Eray Ozkural exa wrote:

Willard Quine wrote (http://www.marxists.org/reference/subject/philosophy/works/us/quine.htm):

... it becomes folly to seek a boundary between synthetic statements,
which hold contingently on experience, and analytic statements which
hold come what may. Any statement can be held true come what may, if
we make drastic enough adjustments elsewhere in the system. ....


That analytical statements are determined by our imagination and we
may always construct a system in which an analytical statement of our
*choice* would be true seems to me fundamentally wrong.

Why? If I define a bachelor (by virtue of my imagination) to be an unmarried man, then the statement (=> (isa ?x bachelor) (and (not_married ?x) (isa ?x male))) is true "come what may" as long as certain other logical axioms hold in my imagined system.
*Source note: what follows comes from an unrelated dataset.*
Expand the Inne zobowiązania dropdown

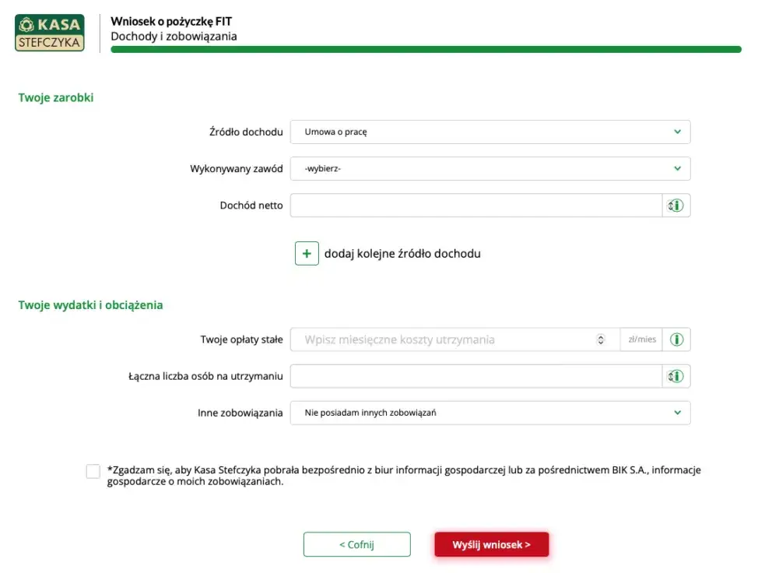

Suppose that we have a system where we cannot distinguish the sex or maital status of an individula, but we *can* sense whether an individual is a bachalor ... to such a system being a bachalor is contingent on experience and sex and marital status would be analitic truths inplied from the above formula. On the other hand suppose we have a system where we can sense the sex and marital status but not bachalorhood. I think that is the kind of thing that Quine was talking about.
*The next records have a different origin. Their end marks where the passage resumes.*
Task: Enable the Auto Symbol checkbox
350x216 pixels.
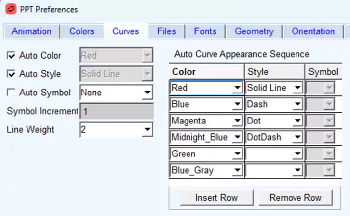Action: 11,93
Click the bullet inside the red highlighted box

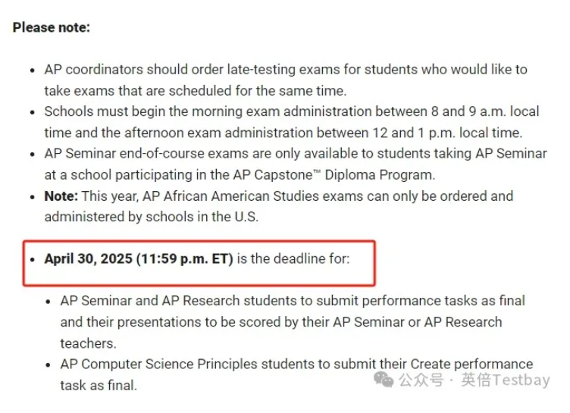click(x=33, y=260)

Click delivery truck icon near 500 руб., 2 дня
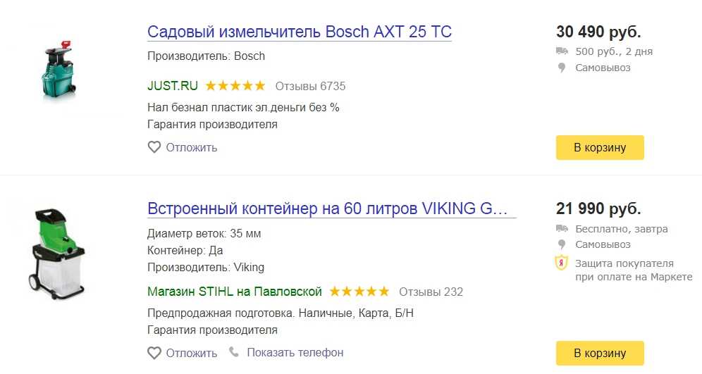pos(562,51)
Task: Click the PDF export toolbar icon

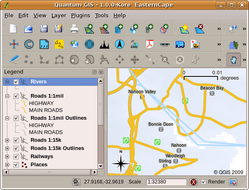Action: pos(149,44)

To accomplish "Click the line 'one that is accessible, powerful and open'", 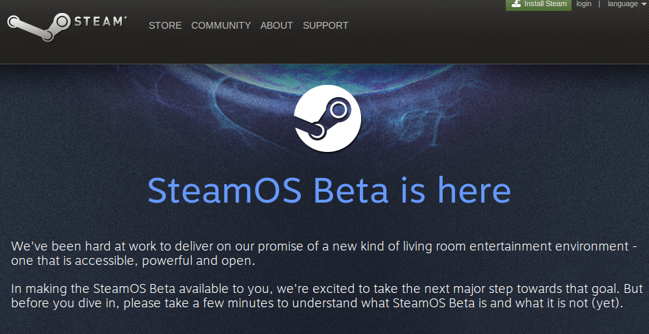I will [x=133, y=261].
To a programmer, nothing could be self-evident. The formalism the
programmer chooses forces him to bound his creations within the realm
of effective computation and expressibility which the formalization
offers. He also knows that these limits to creation are universal:
there is no way to getting around them in a fundamental way *merely*
by changing formalization of computation adapted.


To a logicist, maybe it is less clear for he may imagine that one
could always contrive a new language of logic with rules that would
enable creations of absurdity. I imagine the logicist feels in control
of the composition of his statements for it would seem to him that he
has chosen the very syntax and semantics of his expressions. I have
never been able to view logic in that way, however. Perhaps, I am
misled!

I might agree that the distinction between analytical and synthetic
statements is exaggerated or that it is non-existent for this line of
thought seems to follow from the similarity of physics to mathematics,
defended earlier by Russell (if my memory serves me right). However, I
do not conceive of analytical statements as "come what may".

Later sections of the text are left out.